VDMA Survey: Mechanical engineering industry optimistic despite difficult order situation
6th VDMA Flash Survey on Corona Pandemic
The vast majority of mechanical engineering industries are confident of returning to the nominal sales level of 2019 in the medium term. This is the key message of the sixth VDMA flash survey on the corona pandemic, in which 658 member companies took part. "80 percent of our members expect to achieve nominal sales levels like 2019 again by 2022 at the latest. About 40 percent of the companies with annual sales of less than 250 million euros expect this step to be successful as early as 2021. The larger companies are somewhat more sceptical in this respect; only 22 percent of companies with annual sales of 500 million euros or more show this confidence," says VDMA Chief Economist Dr. Ralph Wiechers.
"But on the way there are a few other hurdles to overcome besides the corona pandemic," adds Wiechers. Around 70 percent of the decision-makers surveyed see growing price competition as a particularly major challenge for the future. More than half of the respondents rate higher foreign trade barriers and increasing market fragmentation as a persistent problem.

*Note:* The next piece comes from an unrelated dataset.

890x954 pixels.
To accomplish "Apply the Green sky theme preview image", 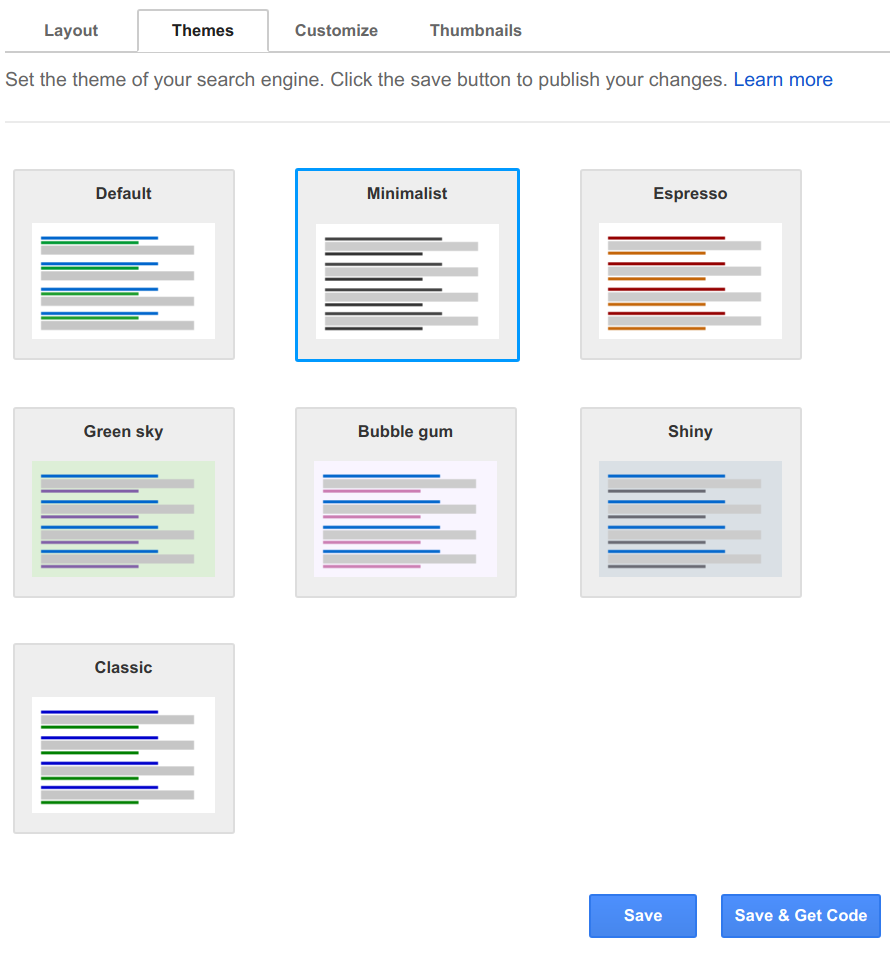I will pyautogui.click(x=123, y=519).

Order situation in mechanical engineering industry remains tense
Meanwhile, the order situation in the mechanical engineering industry remains very tense. "In each case, 40 percent of the companies report noticeable or serious order losses or cancellations," says Wiechers. Companies also remain pessimistic about the prospects on the demand side for the next three months. As in the previous survey at the end of May, only a good 20 percent of those surveyed expect demand to ease. Consequently, more than 80 percent of the companies are carrying out extensive capacity adjustments. About two thirds of the companies are using short-time work.
By contrast, the positive developments in supply chains and "other disruptions" are encouraging. "In almost all areas, those surveyed reported fewer disruptions, from logistics/transport processing and delayed acceptance by customers to travel and accommodation restrictions. Further easing of the situation can be expected in the wake of the opening of borders," concludes Wiechers.